*** LISTED RECORDS Section Begins ***
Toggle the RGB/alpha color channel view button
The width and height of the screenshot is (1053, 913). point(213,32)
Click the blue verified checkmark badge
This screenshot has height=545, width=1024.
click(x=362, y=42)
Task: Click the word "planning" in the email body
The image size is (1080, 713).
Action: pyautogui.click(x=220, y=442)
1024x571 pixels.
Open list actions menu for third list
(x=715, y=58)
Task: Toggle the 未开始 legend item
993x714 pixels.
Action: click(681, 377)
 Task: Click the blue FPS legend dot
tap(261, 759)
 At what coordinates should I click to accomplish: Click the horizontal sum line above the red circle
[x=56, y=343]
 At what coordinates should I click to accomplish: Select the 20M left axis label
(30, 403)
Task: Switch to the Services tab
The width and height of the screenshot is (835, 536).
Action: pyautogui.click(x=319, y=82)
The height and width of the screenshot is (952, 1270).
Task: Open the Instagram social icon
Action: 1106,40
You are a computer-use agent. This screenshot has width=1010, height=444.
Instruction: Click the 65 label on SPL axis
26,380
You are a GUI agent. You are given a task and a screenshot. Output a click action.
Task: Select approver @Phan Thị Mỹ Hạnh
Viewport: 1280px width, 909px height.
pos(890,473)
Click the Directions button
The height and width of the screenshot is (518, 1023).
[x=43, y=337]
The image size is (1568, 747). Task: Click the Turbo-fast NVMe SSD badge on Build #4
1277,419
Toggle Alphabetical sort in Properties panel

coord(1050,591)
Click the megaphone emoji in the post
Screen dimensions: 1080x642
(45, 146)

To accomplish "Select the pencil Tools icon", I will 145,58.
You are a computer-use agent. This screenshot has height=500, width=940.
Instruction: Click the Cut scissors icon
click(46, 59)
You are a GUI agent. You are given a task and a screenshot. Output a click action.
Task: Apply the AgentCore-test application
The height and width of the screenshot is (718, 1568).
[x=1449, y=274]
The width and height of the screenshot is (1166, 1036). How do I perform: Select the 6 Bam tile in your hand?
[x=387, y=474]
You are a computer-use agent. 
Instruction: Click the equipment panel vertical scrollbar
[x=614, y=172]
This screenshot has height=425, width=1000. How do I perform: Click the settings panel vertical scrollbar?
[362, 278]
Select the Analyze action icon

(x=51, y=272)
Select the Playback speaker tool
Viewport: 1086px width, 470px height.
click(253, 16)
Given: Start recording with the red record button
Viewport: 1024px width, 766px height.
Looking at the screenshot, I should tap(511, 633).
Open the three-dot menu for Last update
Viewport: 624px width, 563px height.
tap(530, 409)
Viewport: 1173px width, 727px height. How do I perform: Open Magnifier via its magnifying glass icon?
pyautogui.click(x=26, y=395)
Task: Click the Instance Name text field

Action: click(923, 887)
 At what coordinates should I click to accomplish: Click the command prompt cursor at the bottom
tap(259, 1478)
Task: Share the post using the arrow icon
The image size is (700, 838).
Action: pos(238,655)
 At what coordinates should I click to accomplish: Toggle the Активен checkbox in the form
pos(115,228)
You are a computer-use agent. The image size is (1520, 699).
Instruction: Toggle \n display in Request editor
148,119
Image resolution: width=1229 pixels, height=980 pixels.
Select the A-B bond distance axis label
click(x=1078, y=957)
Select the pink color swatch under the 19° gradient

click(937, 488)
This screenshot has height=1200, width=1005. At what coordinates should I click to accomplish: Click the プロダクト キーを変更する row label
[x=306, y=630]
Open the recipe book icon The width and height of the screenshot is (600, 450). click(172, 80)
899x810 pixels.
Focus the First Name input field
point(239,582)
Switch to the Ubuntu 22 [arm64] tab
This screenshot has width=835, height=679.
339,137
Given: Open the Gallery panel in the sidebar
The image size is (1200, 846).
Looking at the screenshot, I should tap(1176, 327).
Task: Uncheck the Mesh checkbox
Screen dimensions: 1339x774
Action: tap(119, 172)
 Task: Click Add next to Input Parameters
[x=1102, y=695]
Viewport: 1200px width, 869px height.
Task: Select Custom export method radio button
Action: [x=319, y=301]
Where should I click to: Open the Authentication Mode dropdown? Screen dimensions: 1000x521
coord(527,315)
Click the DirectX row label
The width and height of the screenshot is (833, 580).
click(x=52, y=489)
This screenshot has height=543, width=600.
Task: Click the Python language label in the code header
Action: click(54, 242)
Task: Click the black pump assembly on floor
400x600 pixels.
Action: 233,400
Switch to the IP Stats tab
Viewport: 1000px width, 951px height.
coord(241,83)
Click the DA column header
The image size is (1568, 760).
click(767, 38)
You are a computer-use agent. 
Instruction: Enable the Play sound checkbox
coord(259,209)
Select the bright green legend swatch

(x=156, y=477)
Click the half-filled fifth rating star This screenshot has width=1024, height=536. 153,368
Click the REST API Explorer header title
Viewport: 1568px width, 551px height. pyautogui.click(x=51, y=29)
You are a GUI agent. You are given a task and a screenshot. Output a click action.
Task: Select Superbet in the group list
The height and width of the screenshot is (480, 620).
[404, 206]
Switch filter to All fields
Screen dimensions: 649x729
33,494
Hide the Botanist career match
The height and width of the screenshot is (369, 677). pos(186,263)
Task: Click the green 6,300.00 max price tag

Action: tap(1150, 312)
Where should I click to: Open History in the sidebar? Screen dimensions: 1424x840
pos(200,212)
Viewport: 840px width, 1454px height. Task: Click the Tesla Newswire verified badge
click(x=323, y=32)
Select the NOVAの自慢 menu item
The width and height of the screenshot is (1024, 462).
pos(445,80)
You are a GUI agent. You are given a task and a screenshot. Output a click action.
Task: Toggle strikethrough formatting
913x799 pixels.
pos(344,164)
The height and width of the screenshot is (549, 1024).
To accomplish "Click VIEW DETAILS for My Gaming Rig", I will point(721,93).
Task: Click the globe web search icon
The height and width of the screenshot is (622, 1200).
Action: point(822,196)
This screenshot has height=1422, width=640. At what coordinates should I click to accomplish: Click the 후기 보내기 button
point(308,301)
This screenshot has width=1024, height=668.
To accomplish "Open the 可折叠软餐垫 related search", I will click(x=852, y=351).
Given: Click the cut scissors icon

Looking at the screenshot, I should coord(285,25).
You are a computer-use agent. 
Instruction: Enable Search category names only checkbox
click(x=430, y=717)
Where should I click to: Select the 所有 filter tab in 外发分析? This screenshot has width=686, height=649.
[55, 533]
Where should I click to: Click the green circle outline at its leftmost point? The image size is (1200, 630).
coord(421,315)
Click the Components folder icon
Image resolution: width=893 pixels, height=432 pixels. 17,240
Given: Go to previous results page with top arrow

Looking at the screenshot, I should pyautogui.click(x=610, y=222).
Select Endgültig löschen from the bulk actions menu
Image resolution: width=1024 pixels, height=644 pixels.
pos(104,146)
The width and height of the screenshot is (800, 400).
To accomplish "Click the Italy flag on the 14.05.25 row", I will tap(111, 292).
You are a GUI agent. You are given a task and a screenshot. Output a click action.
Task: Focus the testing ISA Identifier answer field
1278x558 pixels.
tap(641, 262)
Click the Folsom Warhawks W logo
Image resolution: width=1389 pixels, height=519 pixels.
*** LISTED RECORDS Section Ends ***
EXERCISE
The result should consist solely of the lines from the one that contains "Select the NOVAの自慢 menu item" to the last line of the records above, reproduced exactly.

TASK ANSWER
Select the NOVAの自慢 menu item
The width and height of the screenshot is (1024, 462).
pos(445,80)
You are a GUI agent. You are given a task and a screenshot. Output a click action.
Task: Toggle strikethrough formatting
913x799 pixels.
pos(344,164)
The height and width of the screenshot is (549, 1024).
To accomplish "Click VIEW DETAILS for My Gaming Rig", I will point(721,93).
Task: Click the globe web search icon
The height and width of the screenshot is (622, 1200).
Action: point(822,196)
This screenshot has height=1422, width=640. At what coordinates should I click to accomplish: Click the 후기 보내기 button
point(308,301)
This screenshot has width=1024, height=668.
To accomplish "Open the 可折叠软餐垫 related search", I will click(x=852, y=351).
Given: Click the cut scissors icon

Looking at the screenshot, I should coord(285,25).
You are a computer-use agent. 
Instruction: Enable Search category names only checkbox
click(x=430, y=717)
Where should I click to: Select the 所有 filter tab in 外发分析? This screenshot has width=686, height=649.
[55, 533]
Where should I click to: Click the green circle outline at its leftmost point? The image size is (1200, 630).
coord(421,315)
Click the Components folder icon
Image resolution: width=893 pixels, height=432 pixels. 17,240
Given: Go to previous results page with top arrow

Looking at the screenshot, I should pyautogui.click(x=610, y=222).
Select Endgültig löschen from the bulk actions menu
Image resolution: width=1024 pixels, height=644 pixels.
pos(104,146)
The width and height of the screenshot is (800, 400).
To accomplish "Click the Italy flag on the 14.05.25 row", I will tap(111, 292).
You are a GUI agent. You are given a task and a screenshot. Output a click action.
Task: Focus the testing ISA Identifier answer field
1278x558 pixels.
tap(641, 262)
Click the Folsom Warhawks W logo
Image resolution: width=1389 pixels, height=519 pixels.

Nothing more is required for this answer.